__EXTRACT TO READ__

---------------

A new report by the U.K.'s "national centre of expertise on drugs and drug laws" says that drug decriminalization does not lead to an increase of drug use. In an article at Huffington Post, Columbia University epidemiologist Ernest Drucker argues that like alcohol prohibition, the "war on drugs" is doomed to fail and that prohibition measures like arrest and incarceration are forms of societal violence themselves.

The report, A Quiet Revolution: Drug Decriminalisation Policies in Practice Across the Globe, "looks at over 20 countries that have adopted some form of decriminalisation of drug possession, including some States that have only decriminalised cannabis possession." The studies' objective was to examine all existing research and attempt to establish whether communities that adopted decriminalization policies saw that the decision resulted in an uptick in drug use.

"The simple answer," said the report, "is that it did not."

---------------

Continue the article on the drug decriminalization report, starting immediately after its final sentence.

__PROVIDED DATA__
---------------

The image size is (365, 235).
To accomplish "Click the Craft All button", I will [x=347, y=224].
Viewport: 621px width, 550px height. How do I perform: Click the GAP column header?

---------------

__EXPECTED OUTPUT__
After examining the 21 countries and their "decriminalization profiles," including the U.S., Mexico, Australia, the Netherlands, Estonia and more, the global study concluded that "many countries adopt models that are ineffective, unworkable, or in some cases which result in greater harms for those who use drugs and for society more broadly," but that ultimately a country's policies concerning drug legalization and enforcement have "little correlation with levels of drug use and misuse in that country."

In other words, whether or not drugs are legal or illegal doesn't affect rates of use one way or the other. Also, given the steep increase in recent years of drug overdoses and deaths from legally prescribed drugs, Drucker and the study's authors urgently beseech governments to re-examine their standing on decriminalization and base their drug policies on science rather than ideology.

"It's time for the United States to shake its obsession with drug prohibition," Drucker wrote, "and join the successful global movement" toward decriminalization, which is embracing "smart and well tested medical and social policies" to find a better answer.